Hacker News new | ask | show | jobs
by Vishnevskiy 3444 days ago
Let me take a stab at that.

Riak is not a good model since its more a blob store and we wanted to simply range scan through messages rather than sharding blobs (Cassandra is REALLY good at this).

HBase would have been fine for this model, but the open source version of HBase has much lower adoption than Cassandra so that was a big factor. We also don't care about consistency and HBase is a CP database, we prefer AP for this use case. As far as using GCP's BigTable (HBase compat), we made this decision before we moved to GCP, but we are also not fans of using platform lock-in. While BigTable has the same API as HBase we would hate to go to an less widely adopted version where we have a hard time getting community support if we decided to leave GCP.

Hope that helps.

4 comments

> As far as using GCP's BigTable (HBase compat), we made this decision before we moved to GCP, but we are also not fans of using platform lock-in.

Did you consider GCP Datastore as well?

It has strong consistency for a single "entity group", but eventual consistency for queries on multiple entity groups.

So by storing data only relevant to a single user in an entity group, you can have strongly consistent, atomic transactions on that group (albeit limited to 1 tx/s), and at the same time do global queries on all user data with eventual consistency.

The pricing model does not fit our needs, and that is even more locked in than the BigTable variant.
I'm happy to hear you dropped it for non-technical reasons, since I'm asking because I've chosen Datastore for an app because I care less about vendor lock-in than ease of operation, and it fits my pricing model perfectly, due to the app in question receiving (Bitcoin) payments that are charged a fee on a per-request/payment basis.

Hint: if you have technical reasons for avoiding GCP Datastore I'd be very interested in hearing about them

Google Cloud is the least geo-distributed provider around. Which is a major problem if your use case has requirements around (a) latency and (b) data locality due to legal requirements.

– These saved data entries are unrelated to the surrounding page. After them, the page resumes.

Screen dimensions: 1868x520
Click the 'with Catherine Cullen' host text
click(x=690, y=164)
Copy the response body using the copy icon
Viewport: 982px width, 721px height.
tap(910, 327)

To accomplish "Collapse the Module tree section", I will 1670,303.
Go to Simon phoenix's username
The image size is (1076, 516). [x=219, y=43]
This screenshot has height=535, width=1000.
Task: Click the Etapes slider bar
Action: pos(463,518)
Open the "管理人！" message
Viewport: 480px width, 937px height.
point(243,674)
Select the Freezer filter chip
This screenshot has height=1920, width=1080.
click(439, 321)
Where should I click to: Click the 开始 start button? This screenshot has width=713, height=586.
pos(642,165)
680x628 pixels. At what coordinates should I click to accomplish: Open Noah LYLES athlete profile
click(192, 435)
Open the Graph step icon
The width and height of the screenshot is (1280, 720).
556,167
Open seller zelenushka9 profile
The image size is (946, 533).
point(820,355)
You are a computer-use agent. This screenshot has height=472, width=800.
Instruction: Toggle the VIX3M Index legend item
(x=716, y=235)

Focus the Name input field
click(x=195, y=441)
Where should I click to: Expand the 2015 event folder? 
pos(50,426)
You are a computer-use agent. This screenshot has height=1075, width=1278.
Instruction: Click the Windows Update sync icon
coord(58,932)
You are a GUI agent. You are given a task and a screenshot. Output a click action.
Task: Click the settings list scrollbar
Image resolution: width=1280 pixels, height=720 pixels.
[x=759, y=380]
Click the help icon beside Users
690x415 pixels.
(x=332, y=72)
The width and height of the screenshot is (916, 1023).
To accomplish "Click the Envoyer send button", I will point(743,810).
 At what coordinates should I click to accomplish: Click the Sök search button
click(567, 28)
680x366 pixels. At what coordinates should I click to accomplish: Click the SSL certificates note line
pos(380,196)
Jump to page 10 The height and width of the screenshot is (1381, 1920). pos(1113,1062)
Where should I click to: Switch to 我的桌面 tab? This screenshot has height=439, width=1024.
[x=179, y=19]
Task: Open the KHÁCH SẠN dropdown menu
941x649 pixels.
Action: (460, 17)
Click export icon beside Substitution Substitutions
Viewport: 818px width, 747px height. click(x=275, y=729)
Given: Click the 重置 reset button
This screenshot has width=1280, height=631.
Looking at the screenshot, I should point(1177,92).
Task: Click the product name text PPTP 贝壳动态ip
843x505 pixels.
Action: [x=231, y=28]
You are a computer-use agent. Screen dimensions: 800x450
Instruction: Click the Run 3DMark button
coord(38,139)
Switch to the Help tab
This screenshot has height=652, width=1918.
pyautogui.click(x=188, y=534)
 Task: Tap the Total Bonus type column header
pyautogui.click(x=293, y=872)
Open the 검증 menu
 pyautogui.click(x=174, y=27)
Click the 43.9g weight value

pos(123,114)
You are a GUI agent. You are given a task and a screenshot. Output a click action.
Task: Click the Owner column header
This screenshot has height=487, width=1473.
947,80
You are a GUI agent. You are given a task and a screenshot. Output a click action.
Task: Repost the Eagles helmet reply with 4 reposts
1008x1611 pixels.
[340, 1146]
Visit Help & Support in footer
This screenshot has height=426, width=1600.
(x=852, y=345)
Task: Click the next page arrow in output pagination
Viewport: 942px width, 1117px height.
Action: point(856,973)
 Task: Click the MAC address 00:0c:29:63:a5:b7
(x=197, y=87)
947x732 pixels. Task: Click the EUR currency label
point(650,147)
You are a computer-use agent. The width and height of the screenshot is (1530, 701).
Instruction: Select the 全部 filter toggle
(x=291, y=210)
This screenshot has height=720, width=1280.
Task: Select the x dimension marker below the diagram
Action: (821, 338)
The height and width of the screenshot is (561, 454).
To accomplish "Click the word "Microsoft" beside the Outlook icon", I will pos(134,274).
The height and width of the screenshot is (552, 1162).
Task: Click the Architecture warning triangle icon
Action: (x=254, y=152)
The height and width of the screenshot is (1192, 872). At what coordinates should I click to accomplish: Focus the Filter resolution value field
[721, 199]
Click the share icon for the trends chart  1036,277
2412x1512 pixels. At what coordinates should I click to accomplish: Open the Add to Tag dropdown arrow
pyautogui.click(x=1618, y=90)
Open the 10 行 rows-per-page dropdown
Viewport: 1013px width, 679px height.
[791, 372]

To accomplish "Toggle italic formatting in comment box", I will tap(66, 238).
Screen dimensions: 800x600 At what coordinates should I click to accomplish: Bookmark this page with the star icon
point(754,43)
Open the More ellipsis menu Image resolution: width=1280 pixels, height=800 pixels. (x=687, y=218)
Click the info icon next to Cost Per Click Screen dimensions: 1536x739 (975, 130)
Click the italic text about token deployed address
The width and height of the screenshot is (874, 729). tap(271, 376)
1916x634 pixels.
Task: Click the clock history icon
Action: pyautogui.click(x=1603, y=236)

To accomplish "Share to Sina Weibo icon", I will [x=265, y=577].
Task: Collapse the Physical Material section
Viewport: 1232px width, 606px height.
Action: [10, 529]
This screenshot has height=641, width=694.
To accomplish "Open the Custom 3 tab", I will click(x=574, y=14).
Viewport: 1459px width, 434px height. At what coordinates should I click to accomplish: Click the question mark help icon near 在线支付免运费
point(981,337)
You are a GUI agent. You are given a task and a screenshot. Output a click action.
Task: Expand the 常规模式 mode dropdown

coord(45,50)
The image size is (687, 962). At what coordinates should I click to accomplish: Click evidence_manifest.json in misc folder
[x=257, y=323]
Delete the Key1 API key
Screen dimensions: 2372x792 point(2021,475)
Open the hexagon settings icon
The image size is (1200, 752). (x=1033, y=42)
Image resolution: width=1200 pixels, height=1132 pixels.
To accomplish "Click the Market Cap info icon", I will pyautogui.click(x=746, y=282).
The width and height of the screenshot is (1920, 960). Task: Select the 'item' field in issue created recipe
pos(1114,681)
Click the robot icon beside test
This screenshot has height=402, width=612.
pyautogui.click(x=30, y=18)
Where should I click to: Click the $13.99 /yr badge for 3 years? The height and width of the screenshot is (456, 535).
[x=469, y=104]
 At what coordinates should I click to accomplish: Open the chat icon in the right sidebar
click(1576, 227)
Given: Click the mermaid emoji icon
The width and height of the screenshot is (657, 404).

In 2017 they will finally have datacenters in Sydney, London, Singapore, Frankfurt etc.

This is one area where Azure is leading with both Azure SQL and DocumentDB supporting geo-replication.
nope since azure is extremly expensive and also you need several accounts for different regions. i.e. you can't create servers in germany with a whole new account / credits / support.
> Riak is not a good model since its more a blob store and we wanted to simply range scan through messages rather than sharding blobs (Cassandra is REALLY good at this).

Can you tell a little bit more please? Range scan is done by using secondary indexes (index by timestamp) in our system. I'm not sure I understood the part about blobs or some things specific to Cassandra. Reply is highly appreciated.

Cassandra uses consistent hashing. A segment of data that is addressed by a key is called partition, found by the partition key. Partitions can contain just 1 "row" if you only use a single column as the key, or you can create a compound key with a part dedicated to finding the partition and the rest to finding several rows within that partition.

If you use a compound keys (multiple rows), these rows are all stored in the same partition (which all lives on the single node which owns or replicates that partition in the consistent hash ring), so scanning those rows is very fast and efficient.

Did you consider Scylladb (http://www.scylladb.com), a Cassandra-compatible DB written in C++ by the guys behind the KVM?
> the open source version of HBase has much lower adoption than Cassandra so that was a big factor

Is this due to the availability of experienced developers or another factor?

PostgreSQL has a lower adoption rate than MySQL, but we chose it due to its suitability to the tasks at hand. As long as the adoption rate is not low enough to give concern about the longevity of a tool, I'm less concerned about it than other factors.

Well, relatively speaking Postgre might have lower adoption than MySQL, although I am not too sure about it. However, if you look at the absolute numbers, Postgre has huge adoption, even if it is smaller than MySQL's. So it doesn't really matter as chances are, you will able to find an experienced developer. Can't say the same about HBase, etc since there are significantly fewer projects requiring it compared to MySQL/Postgre.